Bukti berupa nota timbang dari beberapa petani memperlihatkan praktik rafaksi yang merugikan. Di Rawajitu Timur, seorang petani bernama Agus hanya menerima Rp4,6 juta dari hasil penjualan 7,5 ton singkong, usai dikenai potongan 33 persen serta biaya cabut dan angkut.
Situasi serupa terjadi di Tulang Bawang. Pada 13 Juni 2025, PT Teguh Wibawa Bhakti Persada diketahui menetapkan potongan rafaksi hingga 43 persen untuk penjualan 12,9 ton singkong. Harga akhir yang diterima petani hanya Rp769 per kilogram, jauh di bawah harga dasar yang ditetapkan.
Sementara itu, di PT Bumi Sukses Sejahtera Wibawa (BSSW), potongan rafaksi sebesar 32 persen diberlakukan pada 8,3 ton singkong. Meski harga dasar Rp1.350 diterapkan, nilai bersih yang diterima petani hanya sekitar Rp7,6 juta.
Beberapa lapak pengumpul yang diduga terafiliasi dengan Pabrik Muara Jaya di Lampung Timur turut menjadi sorotan petani. Distribusi lapak yang luas justru dinilai menjadi sarana praktik harga yang merugikan.
“Pabrik pasang harga bagus di nota, tapi kenyataannya sistem timbang dan potongan yang main. Ini bukan cuma soal kadar pati, tapi sistem yang dibiarkan,” ujar salah satu petani dari Mesuji.
Dinas Perindustrian dan Perdagangan Provinsi Lampung menyatakan telah melakukan pengawasan rutin. Namun, keterbatasan personel menjadi kendala utama dalam pengawasan di lapangan. Hingga pertengahan Juni 2025, belum ada tindakan tegas terhadap laporan pelanggaran tersebut.
Ketua Panitia Khusus (Pansus) Tata Niaga Singkong DPRD Provinsi Lampung, Mikdar Ilyas, mendesak pemerintah pusat untuk segera menetapkan harga dasar dan standar mutu singkong secara nasional.

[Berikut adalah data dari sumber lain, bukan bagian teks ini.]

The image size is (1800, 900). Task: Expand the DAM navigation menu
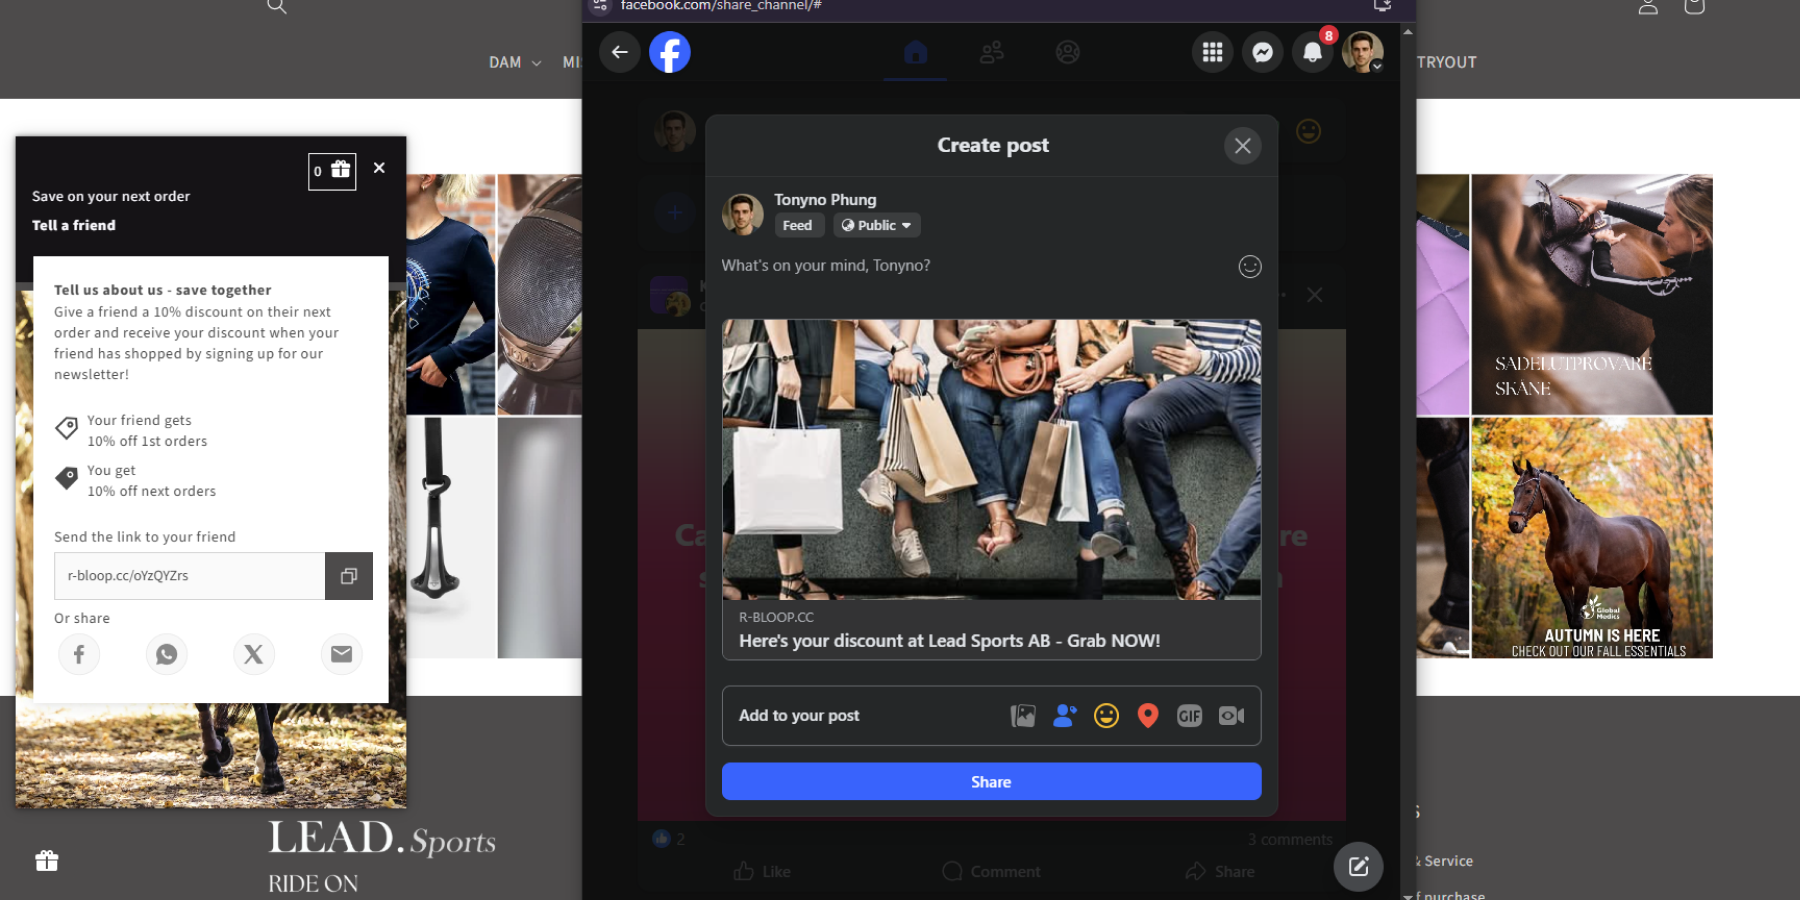point(514,62)
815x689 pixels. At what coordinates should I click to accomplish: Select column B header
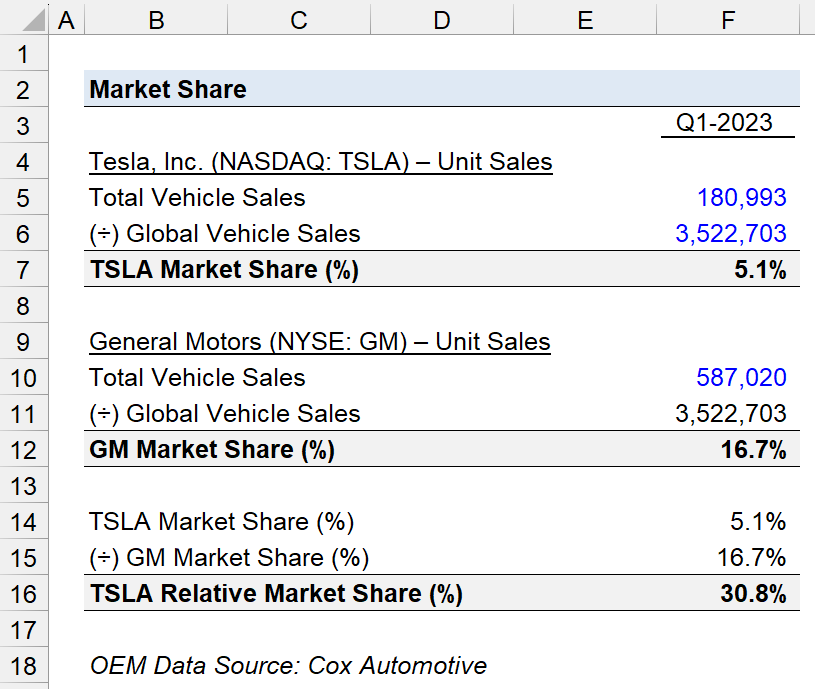[x=156, y=20]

“Harga tidak boleh lagi jadi permainan lapak. Harus ada Perpres agar perlindungan terhadap petani tidak hanya bersifat lokal,” tegas Mikdar.
Sebelumnya, Pemerintah Provinsi Lampung juga telah menerbitkan surat edaran pada 5 Mei 2025 yang melarang sistem pengukuran berbasis kadar pati serta potongan yang tidak transparan. Namun, realisasi di lapangan masih jauh dari harapan.
Petani meminta pemerintah tidak hanya berhenti pada imbauan, melainkan segera mengambil langkah penegakan hukum terhadap pabrik dan lapak yang terbukti melanggar. Mereka juga berharap keterlibatan aktif Dinas Perdagangan, Dinas Perkebunan, hingga aparat penegak hukum untuk memastikan keadilan harga melalui verifikasi sistem timbang dan transaksi.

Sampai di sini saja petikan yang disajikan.